Irish politician (born 1941)

Therese Ridge (born 1 March 1941) is an Irish former politician from Clondalkin, County Dublin. Formerly a member of Fine Gael, she was an Independent member of South Dublin County Council from 2012 to 2014.

==Early life==
Born in Dublin, Ridge was educated at Goldenbridge College, Dublin and at St Patrick's College, Maynooth, where she graduated with an MA. She worked as a Montessori teacher and then as an external tutor at Maynooth Adult Education Department and at Stewarts Hospital in Palmerstown.

==Political career==
She was an elected member of South Dublin County Council from the county's establishment in 1994 to 2014, and was chair of the council from 1996 to 1997. She previously represented the same Clondalkin area on the former Dublin County Council, to which she was elected in 1985 and which she chaired from 1992 to 1993.

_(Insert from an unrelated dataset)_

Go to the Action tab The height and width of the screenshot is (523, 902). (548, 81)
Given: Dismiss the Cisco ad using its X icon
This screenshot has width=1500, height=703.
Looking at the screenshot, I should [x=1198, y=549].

Ridge stood three times as a Fine Gael candidate for Dáil Éireann, but was unsuccessful on each occasion: in Dublin South-West at the 1987 general election, in Dublin West at the 1992 general election and in Dublin Mid-West at the 2002 general election.

She stood unsuccessfully at the 1989 and 1993 elections to Seanad Éireann by the Labour Panel, but won a seat at the 1997 election to the 21st Seanad. She was defeated at the 2002 Seanad elections.

==Mahon Tribunal==
Lobbyist Frank Dunlop, whose allegations of corruption in the rezoning of land in County Dublin were based on his own involvement in much of the alleged wrongdoing, claimed in 2000 that he had paid 16 councillors involved in rezoning decisions, including that on the Quarryvale site in west Dublin. Fine Gael's then leader John Bruton established an internal inquiry into the allegations, which reported in May 2000 that while Ridge had received donations from developers (including two payments of £500 each from Dunlop), it was "satisfied that Ms. Ridge did not allow the payments which she received to influence her decision to vote on any of these three motions".

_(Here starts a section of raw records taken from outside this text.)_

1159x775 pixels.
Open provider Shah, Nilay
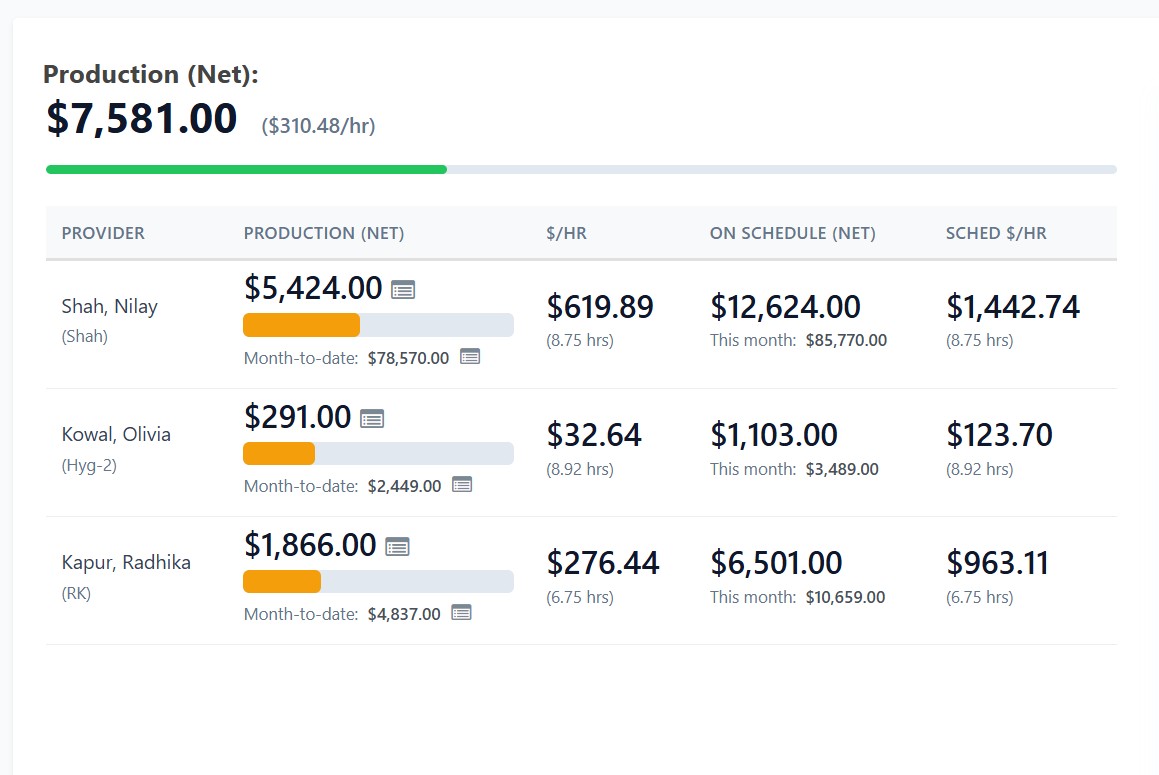coord(110,306)
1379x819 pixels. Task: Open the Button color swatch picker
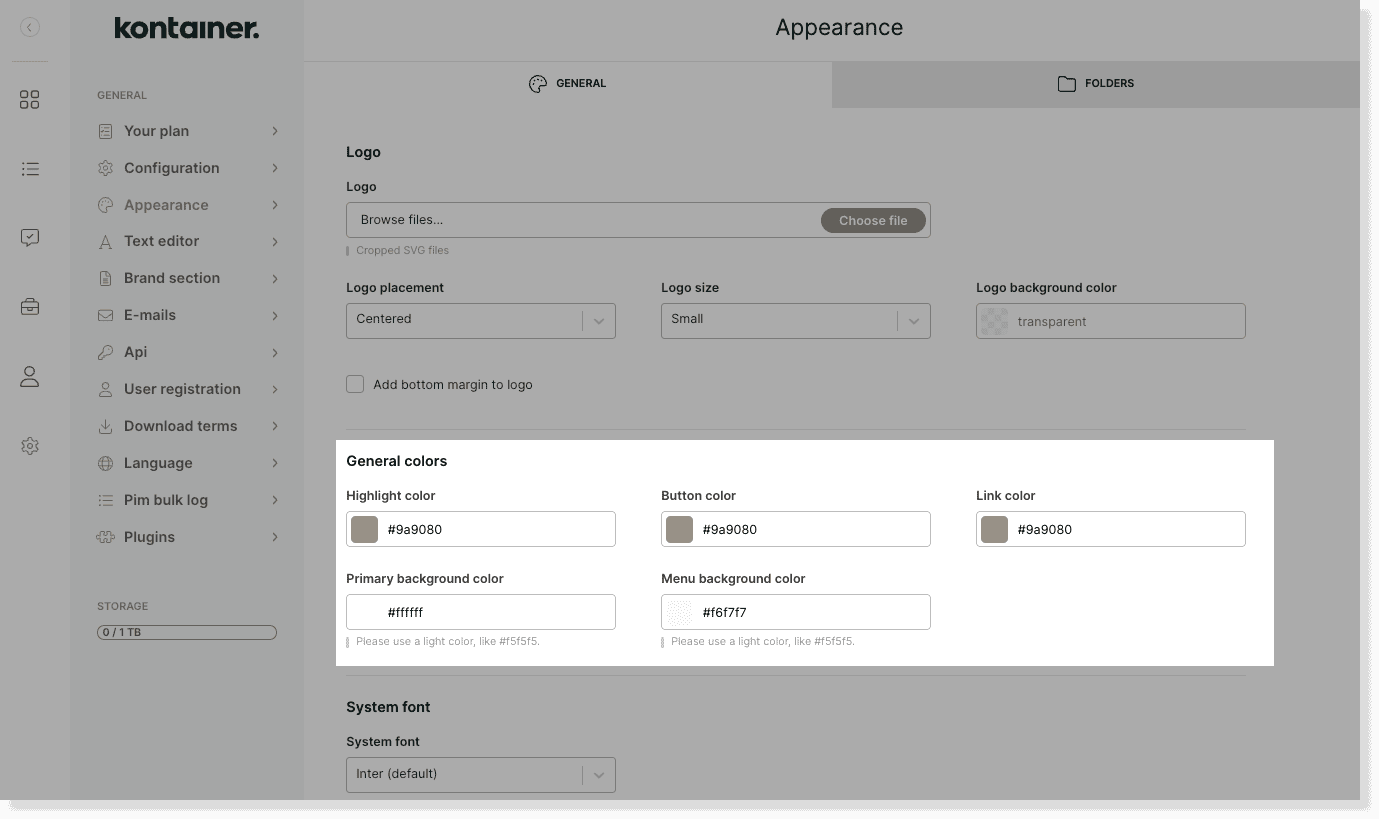(679, 528)
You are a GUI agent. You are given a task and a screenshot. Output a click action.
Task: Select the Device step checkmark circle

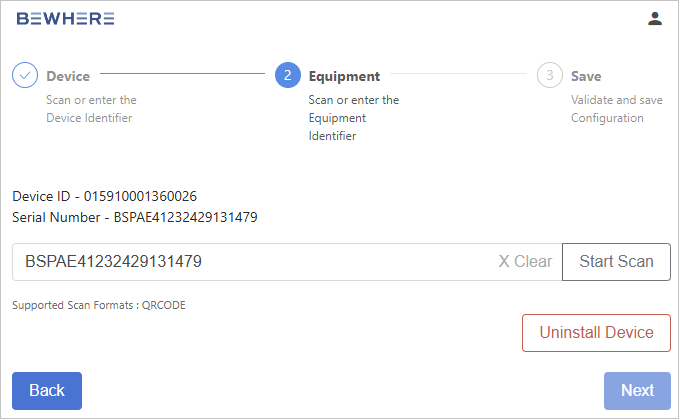pyautogui.click(x=25, y=75)
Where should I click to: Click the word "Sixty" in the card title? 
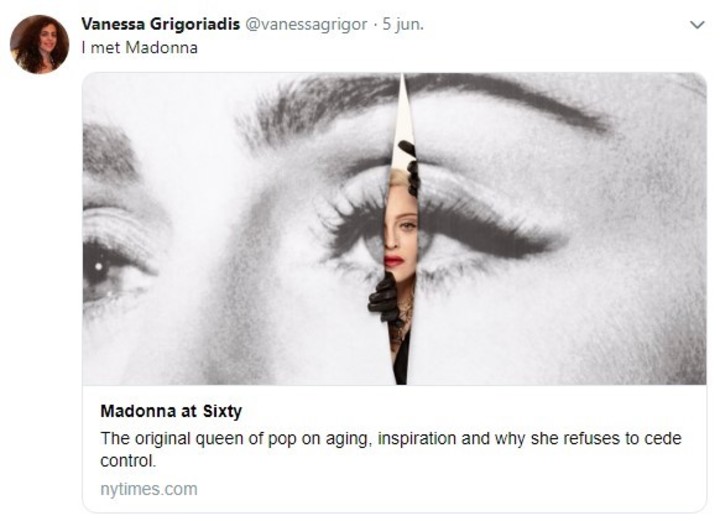(x=222, y=411)
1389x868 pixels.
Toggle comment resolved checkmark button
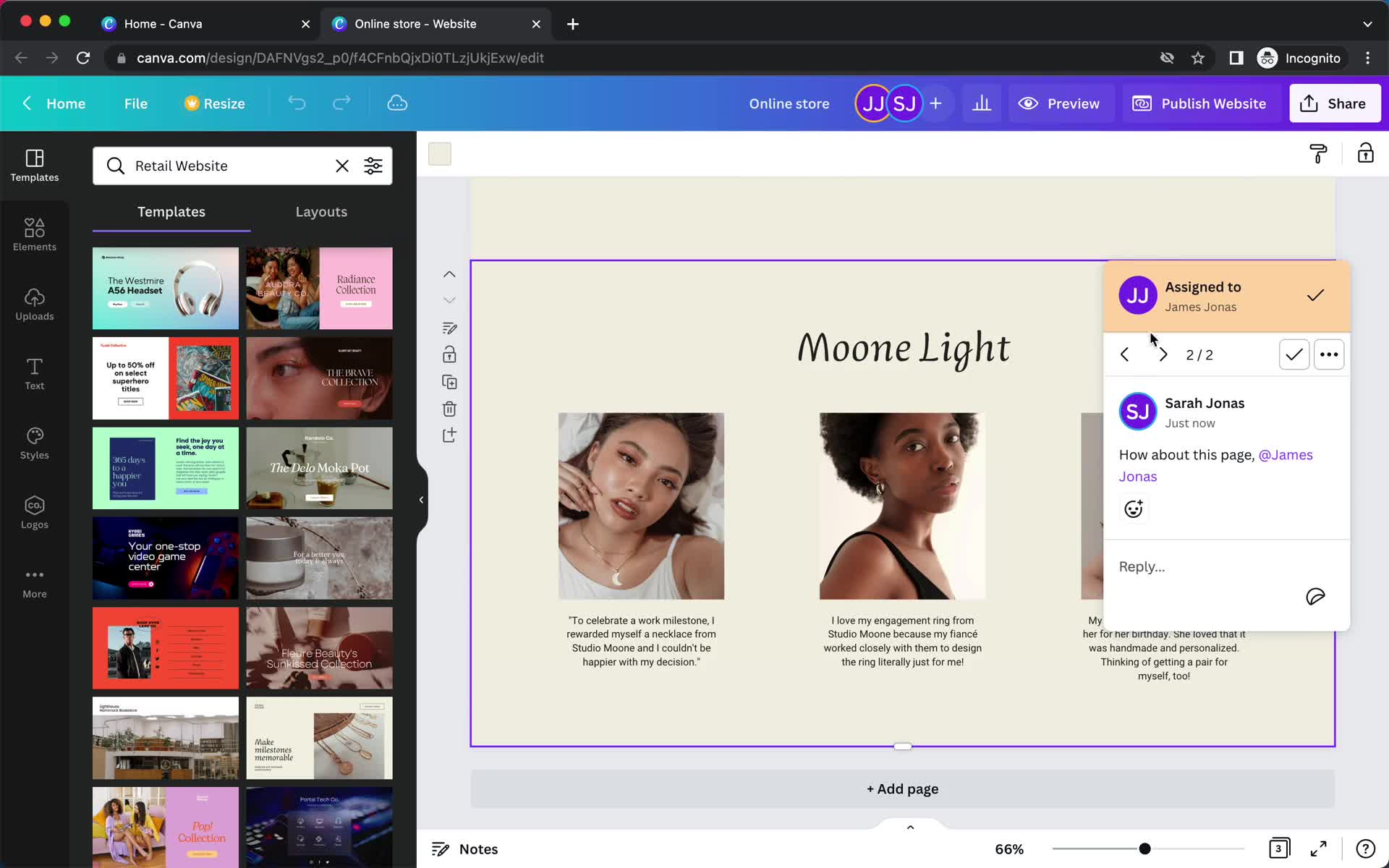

In November 2007, Dunlop told the tribunal had persuaded councillors to arrange the seating at a county council meeting to ensure that Fine Gael councillor Peter Brady could be prompted by Ridge to vote in favour of a motion on Quarryvale. Dunlop told the tribunal that he was in the public gallery at the time of the vote and heard Ridge say to her colleague "for, Peter, for" when the time came for him to cast his vote.

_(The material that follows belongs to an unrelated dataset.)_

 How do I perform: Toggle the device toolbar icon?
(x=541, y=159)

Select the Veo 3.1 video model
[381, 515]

On 10 May 2012, Ridge lost the Fine Gael party whip as a result of the complete findings of the Mahon Tribunal which found that she acted "entirely improperly" by accepting a donation of £1,000 cash from Frank Dunlop during the 1992 general election. On 6 July 2012, she resigned from the Fine Gael party. She said that she was not appealing against the ruling of the party disciplinary committee, and was leaving because she could not get fair procedures.